(Supplied entries)
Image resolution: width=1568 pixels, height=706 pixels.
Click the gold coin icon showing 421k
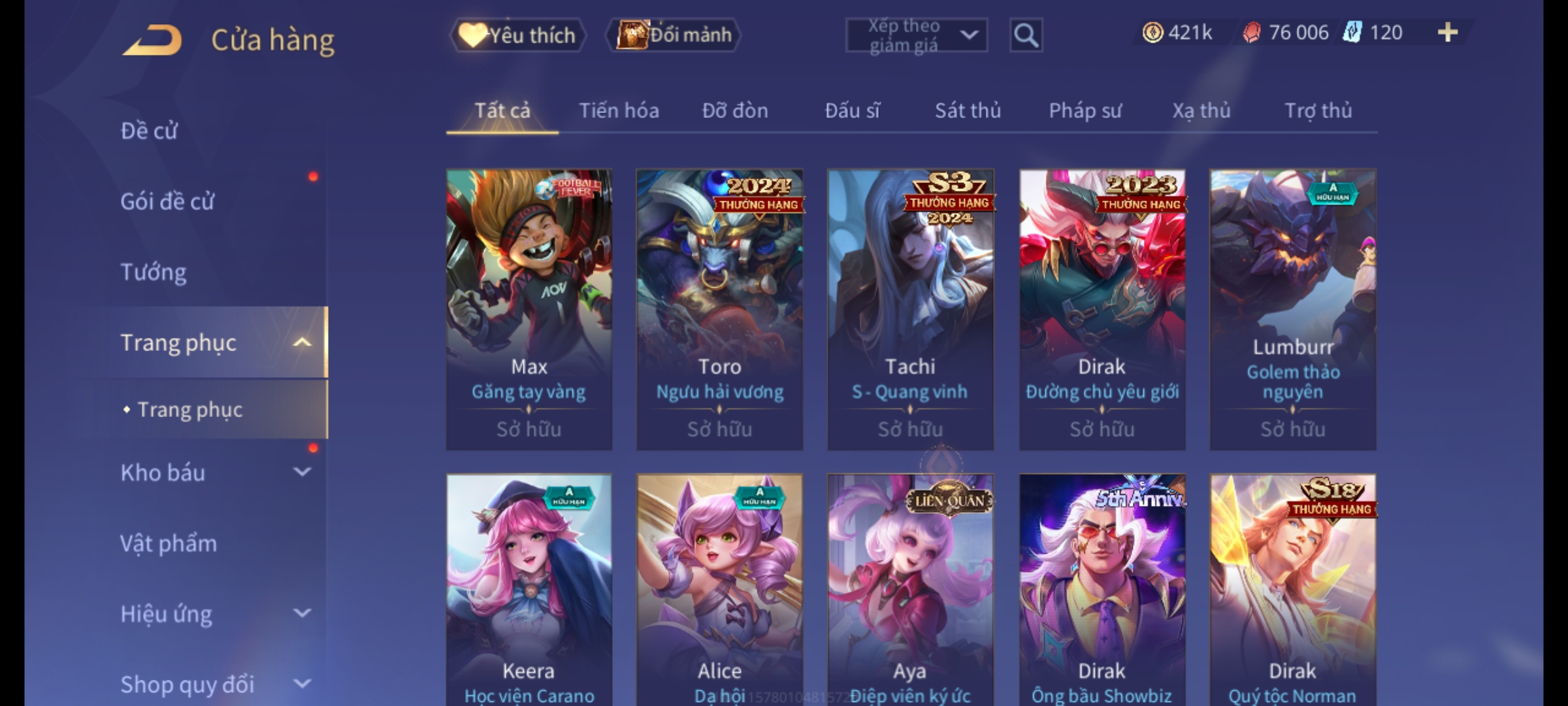[x=1152, y=33]
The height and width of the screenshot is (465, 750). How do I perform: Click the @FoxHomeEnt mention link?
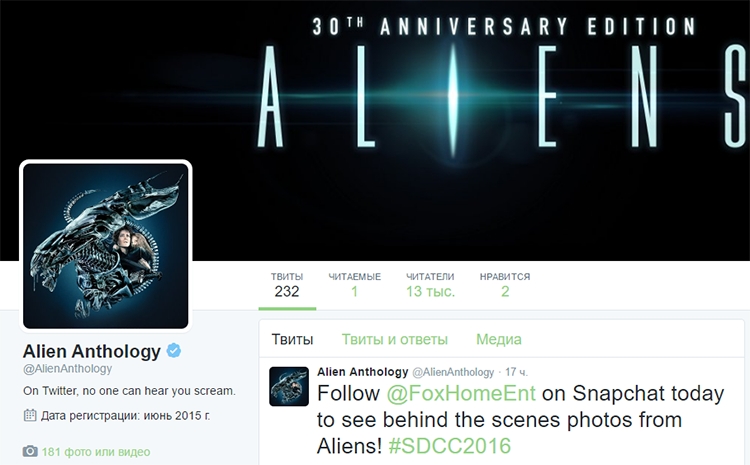pos(461,393)
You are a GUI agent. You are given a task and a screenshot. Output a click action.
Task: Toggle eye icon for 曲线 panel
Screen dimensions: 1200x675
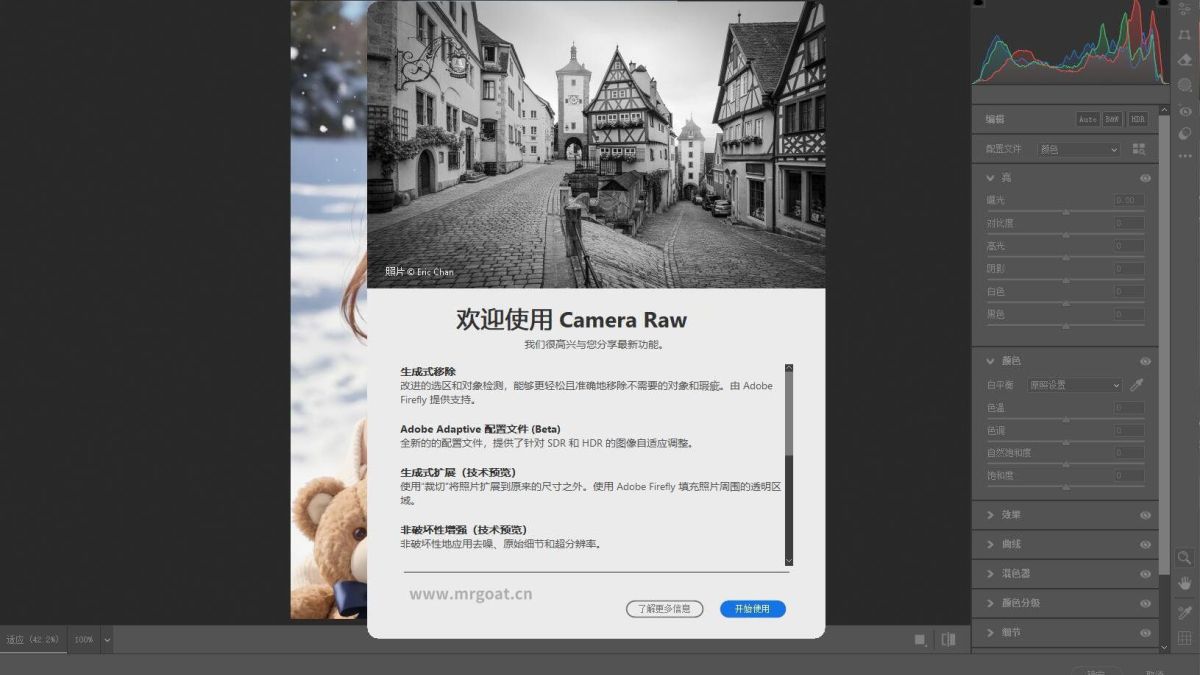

(Directions for this task)
Retyping is limited to the line with "Task: Toggle eye icon for 曲线 panel" and the lines after it in the material above; give them exactly and leave out the pictures.

(Response area)
Task: Toggle eye icon for 曲线 panel
Screen dimensions: 1200x675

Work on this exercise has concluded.